El subinspector pronuncia nipatomahpohculo con un acento cerrado. De Málaga no. Del interior. Granadino.

—Tendríamos que ser el doble, por lo menos. Para poder ir tirando. Literalmente. Que nos dan diez balas para las prácticas cada mes. Si quiero tirar más, me las tengo que pagar yo.

Jon, que ha vivido mil y una batallas con el presupuesto en la policía, se olvida de que ahora gana el cuádruple que el subinspector Belgrano y se pone a despotricar de los sindicatos apesebrados y de los tontos por ciento de Interior, que no saben más que mirar por el duro y no por la gente, a lo que Belgrano responde de manera enérgica, sin darse cuenta de que, por debajo de ellos, una cabeza privilegiada se desliza entre ambos policías y abre la puerta de la escalera con la idea de hacer algo de provecho.

—¡Oiga! ¿Adónde va? No puede salir ahí sin que haya un agente…

Jon le agarra del codo con delicadeza.

—Oiga, Belgrano… Si quiere ver algo realmente curioso, quédese aquí. Déjela trabajar —luego añade, por seguridad—: Y si no, también.

8
Nueve disparos

Antonia esquiva el intercambio de obviedades y abandona la escalera para entrar en la planta superior del centro comercial. Pero no aborda la escena como siempre. Hoy va a probar algo distinto. Quizá así…

Cierra los ojos.

El sueño, ese reborde de la vida que uno no posee, le ha dado la espalda desde hace meses. Esta noche no ha sido una excepción. Una cabezada larga, tenue, semilúcida, en el coche. Plagada de imágenes perturbadoras, que no han ofrecido reposo ni consuelo alguno. En los últimos meses, el descanso ha sido un lujo que no ha querido concederse. Y cuando el resto de su cuerpo se rendía, cuando los ojos le ardían, ya de madrugada, ahítos de datos, exhaustos de tragar hora tras hora de imágenes de cámaras de seguridad, en busca de Sandra, en busca del rostro que puebla sus pesadillas, cuando sus músculos gritaban tras tantas horas de inmovilidad y Antonia cedía…
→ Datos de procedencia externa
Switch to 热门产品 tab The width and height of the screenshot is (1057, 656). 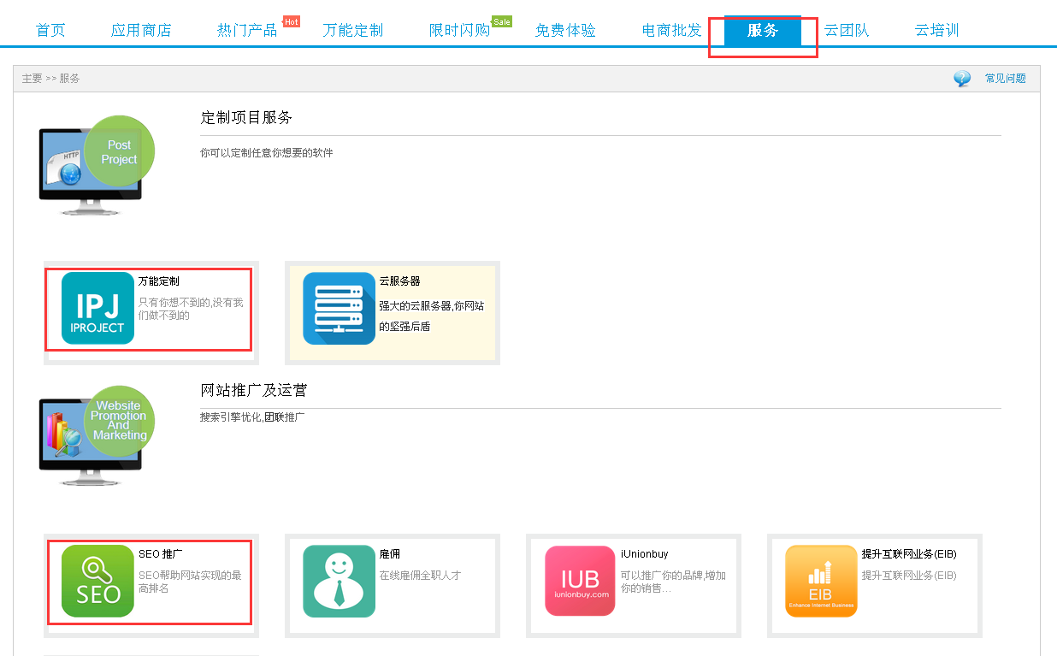point(247,31)
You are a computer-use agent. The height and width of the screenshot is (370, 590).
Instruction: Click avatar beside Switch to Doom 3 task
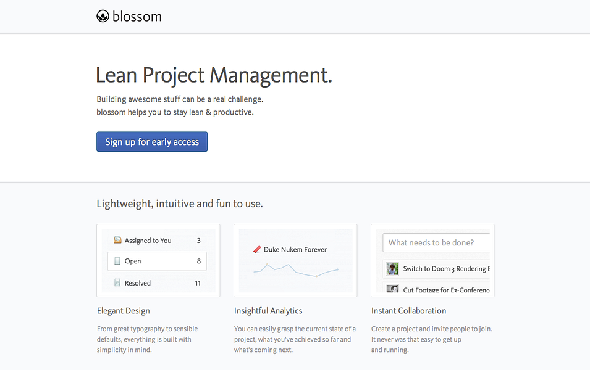click(x=392, y=269)
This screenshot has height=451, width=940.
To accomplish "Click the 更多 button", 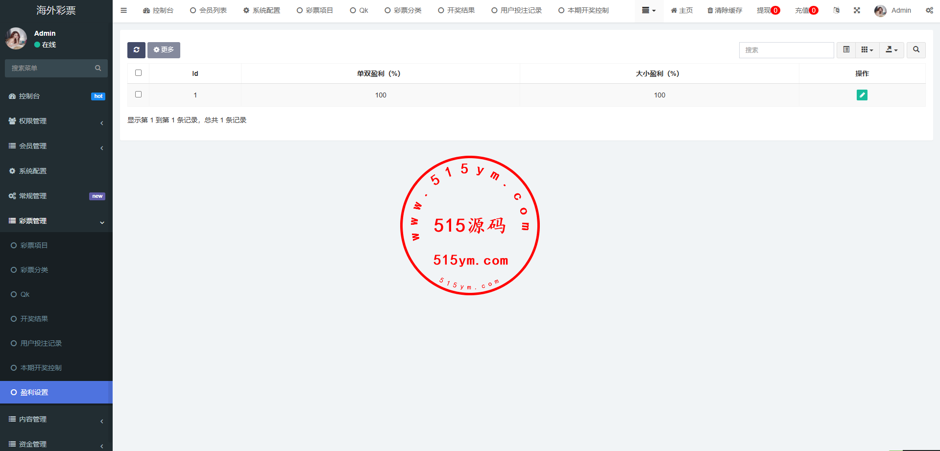I will [x=164, y=50].
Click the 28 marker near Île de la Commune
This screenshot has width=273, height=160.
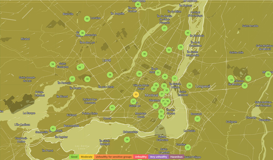(x=180, y=47)
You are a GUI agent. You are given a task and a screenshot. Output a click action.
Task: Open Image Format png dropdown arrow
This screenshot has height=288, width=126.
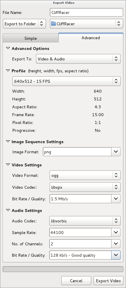tap(116, 152)
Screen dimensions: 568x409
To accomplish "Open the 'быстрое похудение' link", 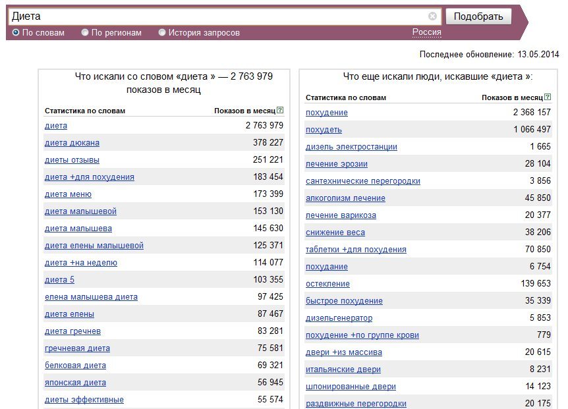I will pyautogui.click(x=344, y=301).
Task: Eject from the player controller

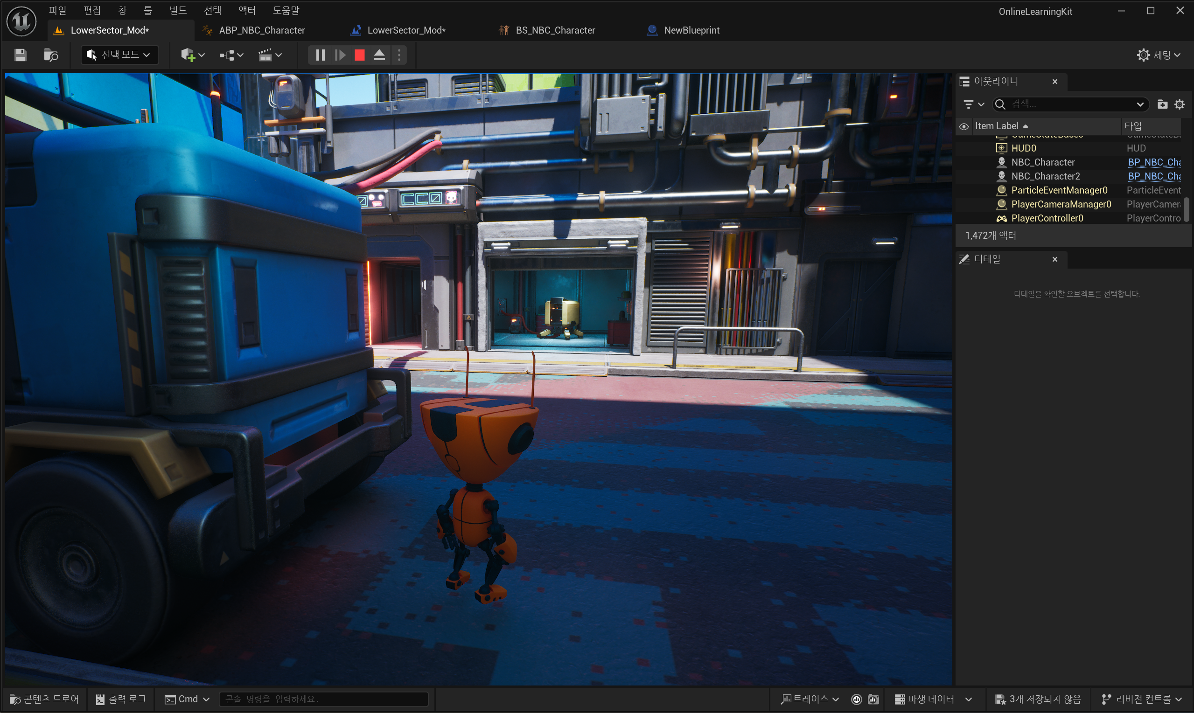Action: point(379,55)
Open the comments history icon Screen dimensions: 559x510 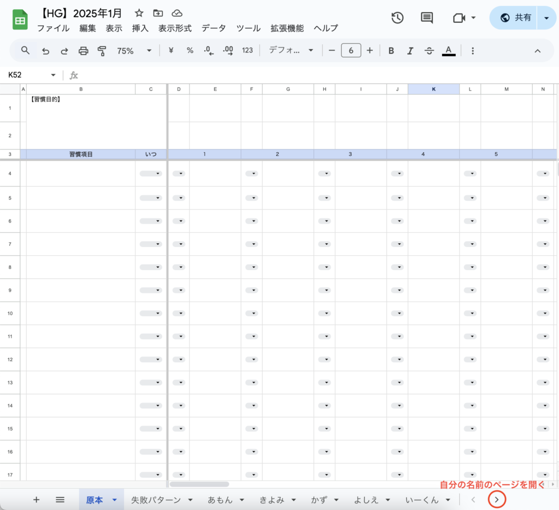click(427, 18)
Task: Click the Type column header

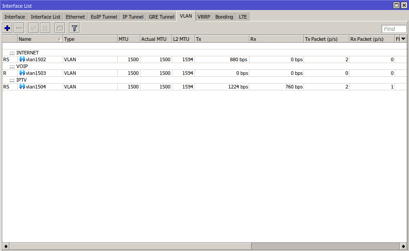Action: click(90, 39)
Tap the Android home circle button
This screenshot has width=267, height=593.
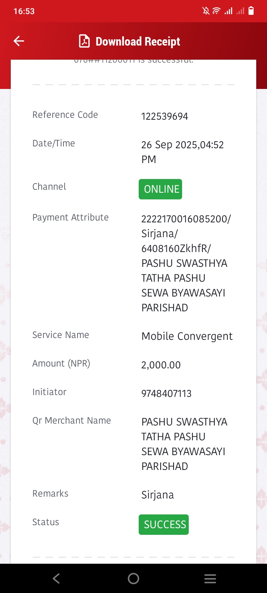(134, 579)

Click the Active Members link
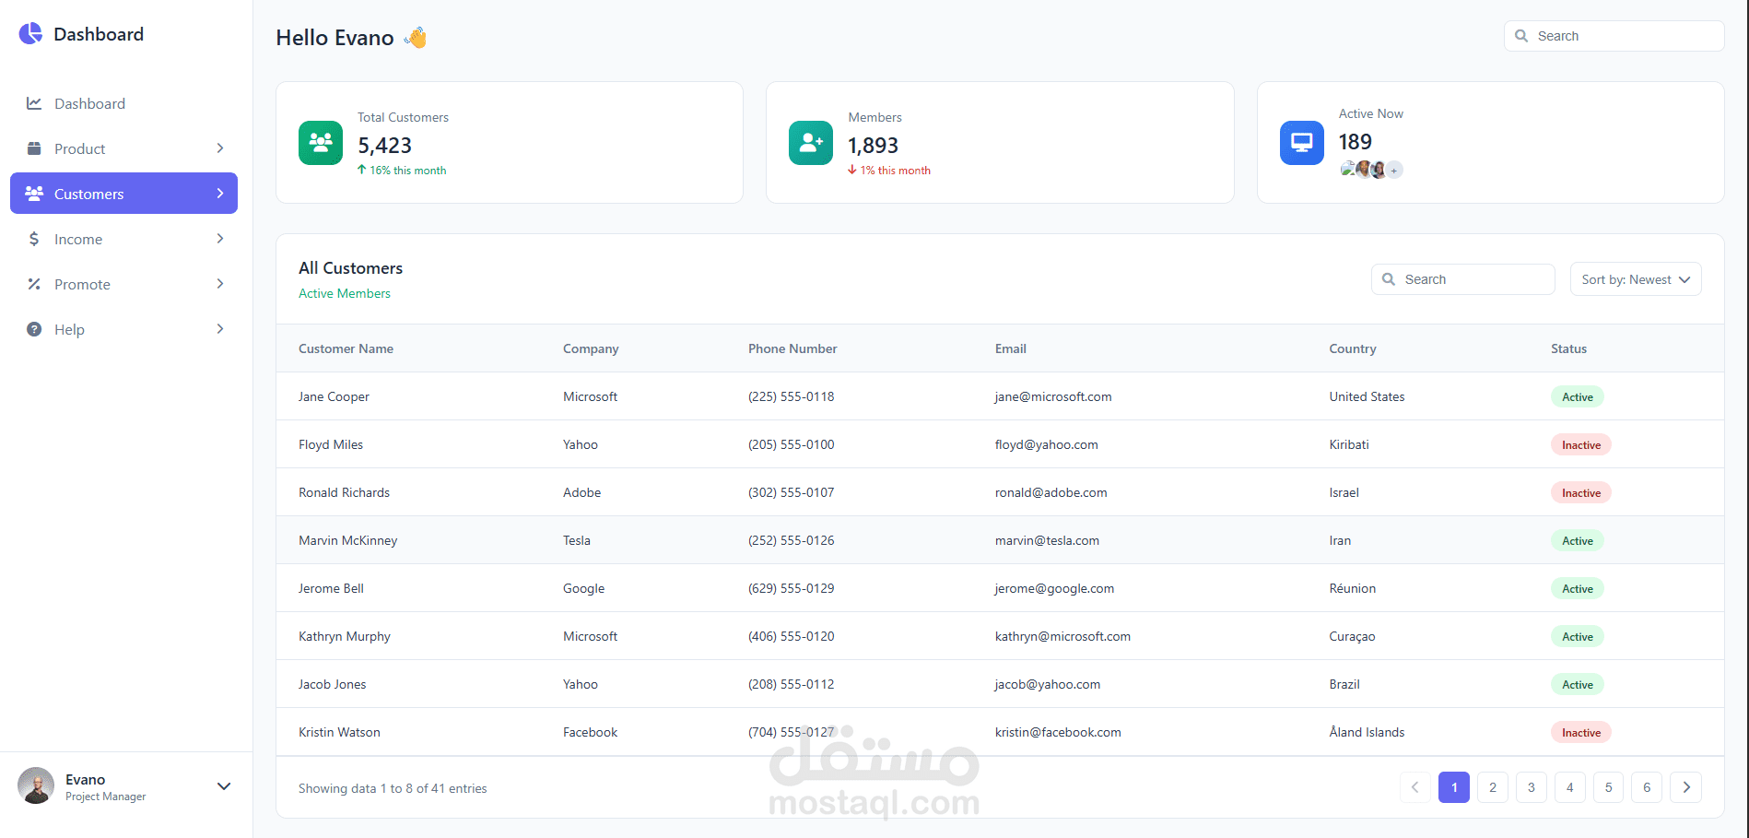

Su mente se empeñaba en sabotearla.

Le dice que está quemada. Que ya no le queda nada dentro, que ha fracasado.

Por eso se ha resistido con uñas y dientes a aceptar otros casos, a volver a empezar el viejo juego sin haber acabado la partida anterior. Incluso a acercarse a los cadáveres como el del Manzanares hace dos noches. Quizá por temor —no miedo, porque Antonia no tiene miedo a casi nada— de que al echar otra vez a rodar los dados, descubra una verdad que sospecha sobre sí misma y que la abuela le ha confirmado. Que todas esas pamplinas sobre el deber y la responsabilidad sean sólo frases huecas. Que lo que importa, lo que de verdad le importa, es el poder. La responsabilidad es sólo el IVA incluido al final de la factura.

Y luego está lo otro. El problema principal.

Abre los ojos.

La luz de la mañana entra a través del gigantesco ventanal que cubre la pared este del edificio, convirtiendo el lugar en una inmensa cámara, de la que sus pestañas son el obturador y su cerebro es la película.

Cierra los ojos.

La imagen permanece en su mente, tan nítida como si tuviera los ojos abiertos. Menos saturada. Más manejable.

Su respiración se entrecorta, su pulso se acelera, la sangre ruge en sus oídos.